* [EXERCISE] Within the records, which lines hold the string "Uncheck"? Report each one by copying it.

* [MATERIAL SHOWN]
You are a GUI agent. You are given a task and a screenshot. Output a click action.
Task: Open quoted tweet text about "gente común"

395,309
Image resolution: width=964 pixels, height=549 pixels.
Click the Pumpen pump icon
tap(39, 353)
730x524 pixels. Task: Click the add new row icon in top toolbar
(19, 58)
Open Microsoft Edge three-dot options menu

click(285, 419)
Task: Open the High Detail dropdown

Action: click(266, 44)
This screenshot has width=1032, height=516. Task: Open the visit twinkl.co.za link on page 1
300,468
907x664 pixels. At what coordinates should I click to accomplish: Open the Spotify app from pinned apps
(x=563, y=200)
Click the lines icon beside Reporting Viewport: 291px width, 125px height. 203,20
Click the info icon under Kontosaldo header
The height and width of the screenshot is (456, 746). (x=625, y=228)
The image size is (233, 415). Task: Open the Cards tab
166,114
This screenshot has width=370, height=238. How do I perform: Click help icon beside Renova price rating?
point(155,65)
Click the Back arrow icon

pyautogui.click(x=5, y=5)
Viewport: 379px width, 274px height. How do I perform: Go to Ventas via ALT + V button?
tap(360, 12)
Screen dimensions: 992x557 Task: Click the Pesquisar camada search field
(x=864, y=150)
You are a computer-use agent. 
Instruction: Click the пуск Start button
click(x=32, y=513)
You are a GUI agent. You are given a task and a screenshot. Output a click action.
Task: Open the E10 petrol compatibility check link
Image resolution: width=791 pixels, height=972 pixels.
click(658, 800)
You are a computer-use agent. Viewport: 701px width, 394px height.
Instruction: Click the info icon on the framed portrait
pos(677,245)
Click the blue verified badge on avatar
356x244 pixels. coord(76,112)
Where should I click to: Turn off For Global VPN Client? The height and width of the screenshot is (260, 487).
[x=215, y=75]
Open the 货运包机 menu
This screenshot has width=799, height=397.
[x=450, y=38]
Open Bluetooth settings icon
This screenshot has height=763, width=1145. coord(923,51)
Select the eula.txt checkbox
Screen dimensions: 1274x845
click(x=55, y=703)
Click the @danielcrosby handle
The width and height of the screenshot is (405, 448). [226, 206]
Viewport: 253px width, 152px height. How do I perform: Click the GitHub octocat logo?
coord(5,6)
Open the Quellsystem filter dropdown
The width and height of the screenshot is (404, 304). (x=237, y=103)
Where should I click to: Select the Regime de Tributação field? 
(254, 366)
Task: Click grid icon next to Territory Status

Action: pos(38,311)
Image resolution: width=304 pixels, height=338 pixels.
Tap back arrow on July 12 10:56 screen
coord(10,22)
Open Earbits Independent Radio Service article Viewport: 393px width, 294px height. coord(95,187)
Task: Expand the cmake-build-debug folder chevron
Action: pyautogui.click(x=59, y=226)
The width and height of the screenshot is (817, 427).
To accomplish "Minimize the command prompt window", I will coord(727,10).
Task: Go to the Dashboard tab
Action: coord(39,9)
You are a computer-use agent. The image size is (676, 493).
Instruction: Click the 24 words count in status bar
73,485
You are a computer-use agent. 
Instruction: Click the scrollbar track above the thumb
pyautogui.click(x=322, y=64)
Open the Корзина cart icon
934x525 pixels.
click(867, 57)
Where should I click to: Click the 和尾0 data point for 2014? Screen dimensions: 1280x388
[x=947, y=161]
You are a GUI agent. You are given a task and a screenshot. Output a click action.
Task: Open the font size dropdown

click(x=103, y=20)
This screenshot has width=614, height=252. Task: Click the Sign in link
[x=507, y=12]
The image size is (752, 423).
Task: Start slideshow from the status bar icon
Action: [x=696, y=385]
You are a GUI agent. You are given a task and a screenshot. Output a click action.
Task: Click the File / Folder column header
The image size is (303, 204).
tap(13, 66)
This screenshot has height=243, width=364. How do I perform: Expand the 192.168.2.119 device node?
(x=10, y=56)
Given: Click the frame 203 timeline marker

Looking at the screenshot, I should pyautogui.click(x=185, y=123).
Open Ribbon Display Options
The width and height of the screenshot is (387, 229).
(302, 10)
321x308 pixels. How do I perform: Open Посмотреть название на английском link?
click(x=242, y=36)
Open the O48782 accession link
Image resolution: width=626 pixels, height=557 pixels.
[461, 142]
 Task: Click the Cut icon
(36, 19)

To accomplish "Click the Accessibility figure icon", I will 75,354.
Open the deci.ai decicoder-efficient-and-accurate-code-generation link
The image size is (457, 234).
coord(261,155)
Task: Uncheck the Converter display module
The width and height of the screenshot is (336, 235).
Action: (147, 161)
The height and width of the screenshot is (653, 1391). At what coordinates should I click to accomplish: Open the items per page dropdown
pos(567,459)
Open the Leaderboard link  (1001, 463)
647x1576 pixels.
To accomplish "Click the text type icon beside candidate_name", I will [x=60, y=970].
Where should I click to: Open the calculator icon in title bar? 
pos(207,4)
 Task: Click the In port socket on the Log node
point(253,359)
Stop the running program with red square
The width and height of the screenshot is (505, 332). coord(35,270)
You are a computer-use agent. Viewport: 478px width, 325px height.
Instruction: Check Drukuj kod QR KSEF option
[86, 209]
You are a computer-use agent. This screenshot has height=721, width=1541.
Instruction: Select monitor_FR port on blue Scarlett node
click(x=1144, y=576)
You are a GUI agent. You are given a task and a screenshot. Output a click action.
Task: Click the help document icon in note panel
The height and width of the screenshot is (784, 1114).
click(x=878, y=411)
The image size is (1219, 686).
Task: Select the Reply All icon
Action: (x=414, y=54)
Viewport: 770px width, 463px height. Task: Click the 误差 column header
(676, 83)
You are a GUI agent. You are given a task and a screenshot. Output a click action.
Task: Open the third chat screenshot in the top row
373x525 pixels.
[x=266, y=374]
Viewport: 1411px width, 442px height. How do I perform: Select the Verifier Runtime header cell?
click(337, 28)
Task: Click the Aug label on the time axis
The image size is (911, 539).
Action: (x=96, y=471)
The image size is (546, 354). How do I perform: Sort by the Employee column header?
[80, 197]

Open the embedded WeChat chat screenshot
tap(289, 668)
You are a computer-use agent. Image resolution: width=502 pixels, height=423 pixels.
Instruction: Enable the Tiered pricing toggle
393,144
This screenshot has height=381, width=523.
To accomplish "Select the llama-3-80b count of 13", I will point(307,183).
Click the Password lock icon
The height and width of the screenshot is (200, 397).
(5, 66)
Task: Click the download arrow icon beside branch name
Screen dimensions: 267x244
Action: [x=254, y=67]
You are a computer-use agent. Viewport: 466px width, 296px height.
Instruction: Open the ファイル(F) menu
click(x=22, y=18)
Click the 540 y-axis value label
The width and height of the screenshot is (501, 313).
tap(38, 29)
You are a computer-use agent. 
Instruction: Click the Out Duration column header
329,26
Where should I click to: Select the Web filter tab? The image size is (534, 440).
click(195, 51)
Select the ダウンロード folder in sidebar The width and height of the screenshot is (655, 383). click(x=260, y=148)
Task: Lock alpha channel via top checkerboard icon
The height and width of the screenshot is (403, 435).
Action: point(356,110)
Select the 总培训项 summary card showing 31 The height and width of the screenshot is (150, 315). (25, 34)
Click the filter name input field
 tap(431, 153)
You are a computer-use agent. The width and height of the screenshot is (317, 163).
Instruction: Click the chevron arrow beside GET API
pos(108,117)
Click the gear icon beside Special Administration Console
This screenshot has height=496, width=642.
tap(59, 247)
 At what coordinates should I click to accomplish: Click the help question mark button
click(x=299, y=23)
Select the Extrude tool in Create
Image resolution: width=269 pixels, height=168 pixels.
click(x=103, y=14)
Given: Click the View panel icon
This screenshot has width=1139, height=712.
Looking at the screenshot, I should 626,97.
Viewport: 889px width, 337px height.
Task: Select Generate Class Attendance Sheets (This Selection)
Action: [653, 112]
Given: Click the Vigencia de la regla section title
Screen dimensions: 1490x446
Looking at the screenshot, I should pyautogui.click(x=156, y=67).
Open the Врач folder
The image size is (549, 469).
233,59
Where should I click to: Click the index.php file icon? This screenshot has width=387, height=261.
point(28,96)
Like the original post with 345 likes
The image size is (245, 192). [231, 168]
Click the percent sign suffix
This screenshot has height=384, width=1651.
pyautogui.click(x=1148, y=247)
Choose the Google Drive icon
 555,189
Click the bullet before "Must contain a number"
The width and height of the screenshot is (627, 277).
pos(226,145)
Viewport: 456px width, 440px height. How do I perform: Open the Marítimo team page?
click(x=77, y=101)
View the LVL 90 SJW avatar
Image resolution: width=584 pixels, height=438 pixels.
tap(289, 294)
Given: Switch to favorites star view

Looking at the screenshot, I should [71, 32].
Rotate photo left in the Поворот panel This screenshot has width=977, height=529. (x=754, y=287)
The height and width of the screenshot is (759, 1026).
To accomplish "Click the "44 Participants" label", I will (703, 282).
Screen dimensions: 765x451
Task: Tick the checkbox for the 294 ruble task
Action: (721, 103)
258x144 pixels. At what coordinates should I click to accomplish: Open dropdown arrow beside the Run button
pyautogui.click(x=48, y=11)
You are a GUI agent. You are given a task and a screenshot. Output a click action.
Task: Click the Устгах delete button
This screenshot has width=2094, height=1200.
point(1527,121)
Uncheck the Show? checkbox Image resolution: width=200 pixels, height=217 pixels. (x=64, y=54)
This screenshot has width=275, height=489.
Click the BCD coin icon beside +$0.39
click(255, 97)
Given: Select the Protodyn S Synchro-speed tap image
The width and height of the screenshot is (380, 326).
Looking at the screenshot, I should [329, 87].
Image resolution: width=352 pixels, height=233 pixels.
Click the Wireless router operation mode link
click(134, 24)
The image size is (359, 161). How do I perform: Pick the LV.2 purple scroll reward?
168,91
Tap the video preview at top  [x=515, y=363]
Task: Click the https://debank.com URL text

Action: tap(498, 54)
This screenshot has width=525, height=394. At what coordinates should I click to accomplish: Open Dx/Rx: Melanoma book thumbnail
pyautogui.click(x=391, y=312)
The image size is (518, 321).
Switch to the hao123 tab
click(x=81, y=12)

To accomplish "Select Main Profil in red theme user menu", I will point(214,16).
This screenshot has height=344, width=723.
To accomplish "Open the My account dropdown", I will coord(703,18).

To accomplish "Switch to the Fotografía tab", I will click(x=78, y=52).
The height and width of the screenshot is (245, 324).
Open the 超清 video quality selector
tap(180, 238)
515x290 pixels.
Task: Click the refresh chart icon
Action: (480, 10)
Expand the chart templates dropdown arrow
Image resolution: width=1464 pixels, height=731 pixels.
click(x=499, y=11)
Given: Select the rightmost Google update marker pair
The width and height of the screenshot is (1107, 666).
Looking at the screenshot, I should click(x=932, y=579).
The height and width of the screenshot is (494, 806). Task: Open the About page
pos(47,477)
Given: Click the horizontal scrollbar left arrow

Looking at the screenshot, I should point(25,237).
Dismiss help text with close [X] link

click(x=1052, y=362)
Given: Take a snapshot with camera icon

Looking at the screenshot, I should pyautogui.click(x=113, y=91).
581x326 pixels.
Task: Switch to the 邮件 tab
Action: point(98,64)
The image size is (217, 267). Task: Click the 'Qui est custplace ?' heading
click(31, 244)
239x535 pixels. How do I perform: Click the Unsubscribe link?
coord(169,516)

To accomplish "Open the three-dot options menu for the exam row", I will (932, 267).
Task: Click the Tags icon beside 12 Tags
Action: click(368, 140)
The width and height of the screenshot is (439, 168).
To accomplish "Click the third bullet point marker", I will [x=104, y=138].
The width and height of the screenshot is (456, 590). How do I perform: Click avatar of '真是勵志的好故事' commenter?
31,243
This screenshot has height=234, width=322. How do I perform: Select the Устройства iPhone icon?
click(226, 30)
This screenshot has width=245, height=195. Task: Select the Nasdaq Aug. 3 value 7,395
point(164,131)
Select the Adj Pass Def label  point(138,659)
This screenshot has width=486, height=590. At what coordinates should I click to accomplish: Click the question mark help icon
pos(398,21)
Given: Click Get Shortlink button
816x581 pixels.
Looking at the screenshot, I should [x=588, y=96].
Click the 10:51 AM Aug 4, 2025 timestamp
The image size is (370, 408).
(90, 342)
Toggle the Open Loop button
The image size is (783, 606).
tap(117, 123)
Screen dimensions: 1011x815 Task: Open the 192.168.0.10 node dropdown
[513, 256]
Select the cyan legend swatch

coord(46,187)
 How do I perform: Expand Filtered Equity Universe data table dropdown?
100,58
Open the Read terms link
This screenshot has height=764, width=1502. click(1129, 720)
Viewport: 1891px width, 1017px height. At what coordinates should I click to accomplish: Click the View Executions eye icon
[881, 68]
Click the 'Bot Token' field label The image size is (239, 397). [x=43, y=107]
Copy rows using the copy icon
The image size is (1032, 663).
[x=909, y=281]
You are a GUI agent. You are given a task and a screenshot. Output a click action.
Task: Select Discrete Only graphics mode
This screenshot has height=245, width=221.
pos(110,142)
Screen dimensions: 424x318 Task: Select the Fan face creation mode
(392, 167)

* [RESPONSE]
Task: Uncheck the Converter display module
Uncheck the Show? checkbox Image resolution: width=200 pixels, height=217 pixels. (x=64, y=54)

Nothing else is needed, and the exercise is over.